The legislation, spearheaded by Ocasio-Cortez and called The Disrupt Explicit Forged Images and Non-Consensual Edits Act of 2024 (DEFIANCE Act), was introduced in March and its companion bill was passed unanimously by the U.S. Senate in July.
Ocasio-Cortez, who herself is a victim of sexually explicit deepfake images, told Rolling Stone magazine in an interview earlier this year that she came across the images while scrolling through the social media site X in the car with some staffers.
“And once you’ve seen it, you’ve seen it,” Ocasio-Cortez said to Rolling Stone. “It parallels the same exact intention of physical rape and sexual assault, [which] is about power, domination, and humiliation. Deepfakes are absolutely a way of digitizing violent humiliation against other people.”

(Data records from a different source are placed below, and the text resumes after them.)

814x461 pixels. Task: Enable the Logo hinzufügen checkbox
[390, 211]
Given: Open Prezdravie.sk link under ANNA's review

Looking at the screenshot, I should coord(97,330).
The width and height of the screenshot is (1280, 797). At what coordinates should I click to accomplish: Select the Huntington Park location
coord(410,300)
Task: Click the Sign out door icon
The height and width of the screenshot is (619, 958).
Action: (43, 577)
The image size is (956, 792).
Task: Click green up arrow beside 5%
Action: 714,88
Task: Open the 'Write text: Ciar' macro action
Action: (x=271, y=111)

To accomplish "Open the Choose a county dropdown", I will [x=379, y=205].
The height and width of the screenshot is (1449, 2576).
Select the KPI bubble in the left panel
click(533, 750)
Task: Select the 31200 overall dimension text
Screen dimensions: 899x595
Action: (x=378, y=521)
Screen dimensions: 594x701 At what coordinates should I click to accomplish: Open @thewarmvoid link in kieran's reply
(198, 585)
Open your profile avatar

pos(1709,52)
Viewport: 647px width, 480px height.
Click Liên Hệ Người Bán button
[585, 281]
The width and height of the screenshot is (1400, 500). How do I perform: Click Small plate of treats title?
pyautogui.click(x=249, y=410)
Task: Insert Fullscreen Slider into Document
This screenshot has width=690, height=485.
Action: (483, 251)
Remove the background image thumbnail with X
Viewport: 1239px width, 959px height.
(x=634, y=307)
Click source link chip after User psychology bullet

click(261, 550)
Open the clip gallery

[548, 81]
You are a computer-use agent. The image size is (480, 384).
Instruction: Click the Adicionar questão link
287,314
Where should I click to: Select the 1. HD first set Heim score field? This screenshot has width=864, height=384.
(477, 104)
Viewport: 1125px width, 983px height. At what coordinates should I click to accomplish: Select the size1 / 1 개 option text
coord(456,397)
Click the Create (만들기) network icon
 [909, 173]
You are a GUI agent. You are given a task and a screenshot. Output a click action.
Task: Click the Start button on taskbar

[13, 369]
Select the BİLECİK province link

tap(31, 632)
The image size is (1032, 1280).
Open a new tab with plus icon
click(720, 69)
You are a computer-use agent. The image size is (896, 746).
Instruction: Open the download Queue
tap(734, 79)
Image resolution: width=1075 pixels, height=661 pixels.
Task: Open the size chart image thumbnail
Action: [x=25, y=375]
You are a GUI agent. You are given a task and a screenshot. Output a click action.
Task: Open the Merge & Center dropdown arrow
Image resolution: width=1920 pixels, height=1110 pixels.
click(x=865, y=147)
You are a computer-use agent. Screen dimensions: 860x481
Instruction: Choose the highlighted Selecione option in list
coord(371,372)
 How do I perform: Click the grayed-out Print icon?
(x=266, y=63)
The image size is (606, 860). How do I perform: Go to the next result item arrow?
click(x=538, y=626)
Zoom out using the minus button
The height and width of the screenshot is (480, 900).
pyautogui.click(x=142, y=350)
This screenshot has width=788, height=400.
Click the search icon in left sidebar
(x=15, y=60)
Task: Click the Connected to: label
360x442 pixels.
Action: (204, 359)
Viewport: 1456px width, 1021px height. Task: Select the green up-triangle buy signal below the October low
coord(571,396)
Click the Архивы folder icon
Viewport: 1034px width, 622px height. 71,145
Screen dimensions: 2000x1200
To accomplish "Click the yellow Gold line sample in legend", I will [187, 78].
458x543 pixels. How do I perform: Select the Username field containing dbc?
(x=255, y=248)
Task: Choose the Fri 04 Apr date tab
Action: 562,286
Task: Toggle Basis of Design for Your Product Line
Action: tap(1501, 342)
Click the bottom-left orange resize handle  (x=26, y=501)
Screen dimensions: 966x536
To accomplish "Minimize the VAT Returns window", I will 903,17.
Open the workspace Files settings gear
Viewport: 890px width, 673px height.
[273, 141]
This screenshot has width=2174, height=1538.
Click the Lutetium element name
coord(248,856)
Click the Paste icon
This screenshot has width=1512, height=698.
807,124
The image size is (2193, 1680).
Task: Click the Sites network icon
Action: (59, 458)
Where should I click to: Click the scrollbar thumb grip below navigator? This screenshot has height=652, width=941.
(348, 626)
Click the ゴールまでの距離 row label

Also attending the roundtable discussion was actor and activist Sophia Bush, the executive producer of the documentary “Another Body,” which chronicles a woman’s search for justice after becoming a victim of deepfake pornography.
“We are living in a world where too many people, women especially, are being targeted through nefarious applications of technology,” Bush said in a statement. “My hope is that the House follows the Senate by passing this monumental legislation that will give victims a means to finding protection and justice.”